The competiton's editor is going to court. Do you write the story?

ShareThisQuestion: I have been covering court for my weekly newspaper for just over four years. Recently the editor of the competing newspaper was charged with impaired driving and failure/refusing to provide a breath sample and a trial date has been set. There has been some debate in the newsroom about whether there is an obligation to cover this or if doing so is more 'gotcha' than it is newsworthy. As a court reporter in a small town I have written about people I know, their family members and even someone connected to my own family (the father of my nieces). Now I am faced with the question of covering a colleague's trial that could end their job in the community (the publisher btw operates outside the community and the competition does not cover court so they are unaware) Is there a clear cut answer on this: do I write the story?

Tanya Foubert
Reporter
Rocky Mountain Outlook

Answer by Don Sellar:

If I were the editor, I´d try to handle the story the same as any other impaired driving case. No more, no less because a competing media outlet is involved.

Evidently, there was no accident, injury or death in the case. That fact might help dictate the length of story, or determine where and how it ought to be played.

Had the suspect been an employee of my newspaper, however, my coverage would, if anything, be given bigger and more extensive play. Your own paper must hold itself to even higher standards, if it is to retain respect in the community.

When I was a reporter at The Calgary Herald in the 1960s, I remember a short news story in The Edmonton Journal. Played on an inside page, it was headlined ¨Publisher fined $10 for speeding¨. With no input from the newsroom, the story had been written and filed by Basil Dean, then the Journal´s publisher. I doubt the paper routinely covered minor speeding cases in those days.

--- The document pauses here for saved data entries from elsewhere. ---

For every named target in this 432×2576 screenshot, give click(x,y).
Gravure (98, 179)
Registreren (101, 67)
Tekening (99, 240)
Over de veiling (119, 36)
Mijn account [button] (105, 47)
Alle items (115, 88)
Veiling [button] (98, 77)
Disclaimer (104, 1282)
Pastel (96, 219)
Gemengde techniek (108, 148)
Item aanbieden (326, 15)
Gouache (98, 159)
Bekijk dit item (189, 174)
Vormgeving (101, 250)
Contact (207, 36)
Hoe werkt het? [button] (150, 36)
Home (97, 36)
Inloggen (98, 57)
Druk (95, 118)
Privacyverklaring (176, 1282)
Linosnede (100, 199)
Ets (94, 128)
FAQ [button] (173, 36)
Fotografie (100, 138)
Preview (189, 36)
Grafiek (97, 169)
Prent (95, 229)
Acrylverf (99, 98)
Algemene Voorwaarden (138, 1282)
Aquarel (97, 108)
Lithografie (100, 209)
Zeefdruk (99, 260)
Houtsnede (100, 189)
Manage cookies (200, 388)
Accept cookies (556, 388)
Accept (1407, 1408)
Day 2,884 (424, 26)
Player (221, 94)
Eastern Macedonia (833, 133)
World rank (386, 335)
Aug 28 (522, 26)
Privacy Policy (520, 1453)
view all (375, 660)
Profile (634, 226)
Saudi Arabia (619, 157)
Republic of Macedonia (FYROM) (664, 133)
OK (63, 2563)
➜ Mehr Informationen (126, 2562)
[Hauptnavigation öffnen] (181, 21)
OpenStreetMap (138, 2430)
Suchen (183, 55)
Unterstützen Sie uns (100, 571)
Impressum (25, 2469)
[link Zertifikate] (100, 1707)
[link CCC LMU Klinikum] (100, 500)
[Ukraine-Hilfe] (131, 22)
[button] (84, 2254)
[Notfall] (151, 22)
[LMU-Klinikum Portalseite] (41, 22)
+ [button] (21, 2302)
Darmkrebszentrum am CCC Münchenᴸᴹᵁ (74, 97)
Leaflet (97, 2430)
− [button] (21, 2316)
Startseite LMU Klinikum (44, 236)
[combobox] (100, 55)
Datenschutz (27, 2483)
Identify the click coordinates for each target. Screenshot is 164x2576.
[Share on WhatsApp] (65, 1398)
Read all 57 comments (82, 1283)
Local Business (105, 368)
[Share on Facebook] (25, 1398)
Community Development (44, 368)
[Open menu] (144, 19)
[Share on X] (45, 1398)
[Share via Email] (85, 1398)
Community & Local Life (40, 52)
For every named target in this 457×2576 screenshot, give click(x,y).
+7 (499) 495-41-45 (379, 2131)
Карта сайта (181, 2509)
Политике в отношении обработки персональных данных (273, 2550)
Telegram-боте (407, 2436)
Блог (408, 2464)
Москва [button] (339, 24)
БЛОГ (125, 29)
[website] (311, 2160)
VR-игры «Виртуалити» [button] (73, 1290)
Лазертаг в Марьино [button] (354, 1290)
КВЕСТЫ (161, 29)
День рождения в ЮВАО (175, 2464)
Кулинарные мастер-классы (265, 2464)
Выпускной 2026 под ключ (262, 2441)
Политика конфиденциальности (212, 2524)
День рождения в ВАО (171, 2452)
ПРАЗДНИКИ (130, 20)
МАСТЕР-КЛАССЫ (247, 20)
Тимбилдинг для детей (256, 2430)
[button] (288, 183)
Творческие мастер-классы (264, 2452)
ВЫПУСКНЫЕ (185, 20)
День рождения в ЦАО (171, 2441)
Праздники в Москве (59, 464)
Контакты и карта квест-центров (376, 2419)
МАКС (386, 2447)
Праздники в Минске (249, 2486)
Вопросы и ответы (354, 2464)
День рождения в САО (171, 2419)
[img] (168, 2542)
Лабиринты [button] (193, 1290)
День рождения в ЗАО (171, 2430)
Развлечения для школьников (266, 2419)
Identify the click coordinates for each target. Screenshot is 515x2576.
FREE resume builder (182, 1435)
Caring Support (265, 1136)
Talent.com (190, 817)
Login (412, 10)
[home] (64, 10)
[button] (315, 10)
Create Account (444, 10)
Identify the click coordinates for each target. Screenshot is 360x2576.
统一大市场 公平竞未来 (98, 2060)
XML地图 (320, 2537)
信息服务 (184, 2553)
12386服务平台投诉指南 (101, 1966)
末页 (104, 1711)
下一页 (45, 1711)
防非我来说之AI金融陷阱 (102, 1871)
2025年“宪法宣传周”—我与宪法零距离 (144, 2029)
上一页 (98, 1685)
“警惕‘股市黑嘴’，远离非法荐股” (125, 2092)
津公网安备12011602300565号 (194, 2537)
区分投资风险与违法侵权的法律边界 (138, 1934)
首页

Cases involving staff members can serve as helpful reminders of a newspaper´s obligation to handle all court cases carefully and with fairness.

Who knows, the person charged may have a credible and successful defence to the charge.  The presumption of innocence is paramount.

Don Sellar was the Toronto Star's ombud for 11 years until his retirement in 2005.

Comments

It should be handled as you would any other DUI court report. That he works for a competing paper is not relevant. You either cover court or you don't and you either print names or you don't. Any veer away from that consistency risks your credibility.
Joe is right: stick to your policy. I well remember those days in the 60s when small town journalism demanded that all cases be covered. When my brother appeared in court on impaired charges, we ran the story -- despite mother's anguish. The paper's credibility suffered a bit the day I discovered as editor that one of the photographers was selling favours to friends, promising to pull the story for a mickey of whiskey. Then he would come in at the end of night assignments, rifle through the type-written pages of newsprint in the IN basket on the city editor's desk, and pull the appropriate stories. He was discovered the day I was offered a mickey of my own.
This is an easy one. Would you write and publish the story if he was a complete stranger? If yes, you publish. And let the chumps fall where they may. If no, spike it.